- **EXERCISE INSTRUCTIONS**
Only reproduce the lines from the line containing "Image resolution: width=507" onward, exactly, through the final line of the data below.

- **WORKING DATA**
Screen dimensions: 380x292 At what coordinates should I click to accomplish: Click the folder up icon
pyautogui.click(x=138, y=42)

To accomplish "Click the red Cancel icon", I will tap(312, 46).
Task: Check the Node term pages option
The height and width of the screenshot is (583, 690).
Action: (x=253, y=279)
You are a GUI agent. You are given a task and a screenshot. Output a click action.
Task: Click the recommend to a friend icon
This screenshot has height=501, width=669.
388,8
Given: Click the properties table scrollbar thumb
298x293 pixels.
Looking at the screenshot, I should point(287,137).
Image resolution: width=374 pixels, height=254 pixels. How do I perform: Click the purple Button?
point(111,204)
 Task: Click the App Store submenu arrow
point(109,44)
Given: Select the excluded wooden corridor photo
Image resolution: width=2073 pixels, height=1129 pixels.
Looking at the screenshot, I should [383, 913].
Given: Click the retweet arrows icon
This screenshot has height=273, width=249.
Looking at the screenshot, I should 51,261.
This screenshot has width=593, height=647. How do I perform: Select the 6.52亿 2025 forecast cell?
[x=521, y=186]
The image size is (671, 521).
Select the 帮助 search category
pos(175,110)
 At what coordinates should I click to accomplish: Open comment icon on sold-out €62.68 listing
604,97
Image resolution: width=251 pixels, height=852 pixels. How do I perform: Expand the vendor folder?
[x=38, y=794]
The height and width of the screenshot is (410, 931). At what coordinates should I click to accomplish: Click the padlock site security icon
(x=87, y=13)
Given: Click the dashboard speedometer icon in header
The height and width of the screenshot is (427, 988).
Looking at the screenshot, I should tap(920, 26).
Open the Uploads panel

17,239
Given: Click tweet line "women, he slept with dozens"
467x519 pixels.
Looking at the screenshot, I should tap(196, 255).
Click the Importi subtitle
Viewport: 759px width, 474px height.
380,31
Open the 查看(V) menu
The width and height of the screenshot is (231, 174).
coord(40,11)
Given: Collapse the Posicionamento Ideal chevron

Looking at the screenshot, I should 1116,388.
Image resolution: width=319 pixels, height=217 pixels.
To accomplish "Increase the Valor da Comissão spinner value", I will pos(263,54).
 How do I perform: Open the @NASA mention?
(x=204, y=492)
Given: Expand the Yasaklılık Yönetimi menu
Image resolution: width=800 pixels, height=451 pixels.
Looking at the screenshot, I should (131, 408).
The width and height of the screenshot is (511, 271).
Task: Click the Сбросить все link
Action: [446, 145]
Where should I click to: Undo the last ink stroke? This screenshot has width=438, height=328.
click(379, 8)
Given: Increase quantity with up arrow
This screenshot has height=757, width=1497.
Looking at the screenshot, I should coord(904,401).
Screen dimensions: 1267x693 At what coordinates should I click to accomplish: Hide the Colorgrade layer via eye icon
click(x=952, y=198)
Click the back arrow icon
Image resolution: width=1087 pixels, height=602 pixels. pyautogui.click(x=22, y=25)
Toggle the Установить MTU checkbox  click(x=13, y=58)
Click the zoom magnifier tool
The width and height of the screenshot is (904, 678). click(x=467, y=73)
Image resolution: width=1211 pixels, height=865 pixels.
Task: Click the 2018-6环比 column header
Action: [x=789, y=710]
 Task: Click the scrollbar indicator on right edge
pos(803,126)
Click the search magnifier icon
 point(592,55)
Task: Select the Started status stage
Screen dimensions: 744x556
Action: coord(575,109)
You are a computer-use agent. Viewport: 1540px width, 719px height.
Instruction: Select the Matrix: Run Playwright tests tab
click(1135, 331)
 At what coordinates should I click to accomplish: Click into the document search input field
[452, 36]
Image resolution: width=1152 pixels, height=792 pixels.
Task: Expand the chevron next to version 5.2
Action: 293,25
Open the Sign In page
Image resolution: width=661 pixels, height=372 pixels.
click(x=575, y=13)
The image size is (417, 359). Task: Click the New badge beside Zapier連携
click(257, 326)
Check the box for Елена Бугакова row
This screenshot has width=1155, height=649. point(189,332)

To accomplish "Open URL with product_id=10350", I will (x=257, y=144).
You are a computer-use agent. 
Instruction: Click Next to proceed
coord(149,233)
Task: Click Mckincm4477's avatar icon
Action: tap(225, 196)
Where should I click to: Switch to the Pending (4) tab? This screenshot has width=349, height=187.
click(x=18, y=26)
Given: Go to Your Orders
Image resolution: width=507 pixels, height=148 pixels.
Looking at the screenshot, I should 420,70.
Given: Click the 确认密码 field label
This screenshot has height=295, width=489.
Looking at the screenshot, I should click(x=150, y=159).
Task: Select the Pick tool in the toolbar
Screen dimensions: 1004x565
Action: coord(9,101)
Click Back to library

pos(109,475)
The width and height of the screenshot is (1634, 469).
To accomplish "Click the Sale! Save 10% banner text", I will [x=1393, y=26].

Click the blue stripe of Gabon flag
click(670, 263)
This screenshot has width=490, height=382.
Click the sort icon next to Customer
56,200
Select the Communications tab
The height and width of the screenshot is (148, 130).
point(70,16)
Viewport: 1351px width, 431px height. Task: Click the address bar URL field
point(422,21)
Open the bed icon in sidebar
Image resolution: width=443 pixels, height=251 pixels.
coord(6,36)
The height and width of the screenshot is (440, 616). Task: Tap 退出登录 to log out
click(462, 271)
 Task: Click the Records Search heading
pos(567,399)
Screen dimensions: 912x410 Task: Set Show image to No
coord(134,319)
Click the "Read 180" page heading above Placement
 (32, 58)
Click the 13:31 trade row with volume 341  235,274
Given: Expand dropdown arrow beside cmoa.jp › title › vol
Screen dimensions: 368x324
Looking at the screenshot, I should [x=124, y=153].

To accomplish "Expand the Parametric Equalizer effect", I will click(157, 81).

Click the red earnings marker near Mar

- **EXERCISE OUTPUT**
Image resolution: width=507 pixels, height=148 pixels.
Looking at the screenshot, I should 420,70.
Given: Click the 确认密码 field label
This screenshot has height=295, width=489.
Looking at the screenshot, I should click(x=150, y=159).
Task: Select the Pick tool in the toolbar
Screen dimensions: 1004x565
Action: coord(9,101)
Click Back to library

pos(109,475)
The width and height of the screenshot is (1634, 469).
To accomplish "Click the Sale! Save 10% banner text", I will [x=1393, y=26].

Click the blue stripe of Gabon flag
click(670, 263)
This screenshot has width=490, height=382.
Click the sort icon next to Customer
56,200
Select the Communications tab
The height and width of the screenshot is (148, 130).
point(70,16)
Viewport: 1351px width, 431px height. Task: Click the address bar URL field
point(422,21)
Open the bed icon in sidebar
Image resolution: width=443 pixels, height=251 pixels.
coord(6,36)
The height and width of the screenshot is (440, 616). Task: Tap 退出登录 to log out
click(462, 271)
 Task: Click the Records Search heading
pos(567,399)
Screen dimensions: 912x410 Task: Set Show image to No
coord(134,319)
Click the "Read 180" page heading above Placement
 (32, 58)
Click the 13:31 trade row with volume 341  235,274
Given: Expand dropdown arrow beside cmoa.jp › title › vol
Screen dimensions: 368x324
Looking at the screenshot, I should [x=124, y=153].

To accomplish "Expand the Parametric Equalizer effect", I will click(157, 81).

Click the red earnings marker near Mar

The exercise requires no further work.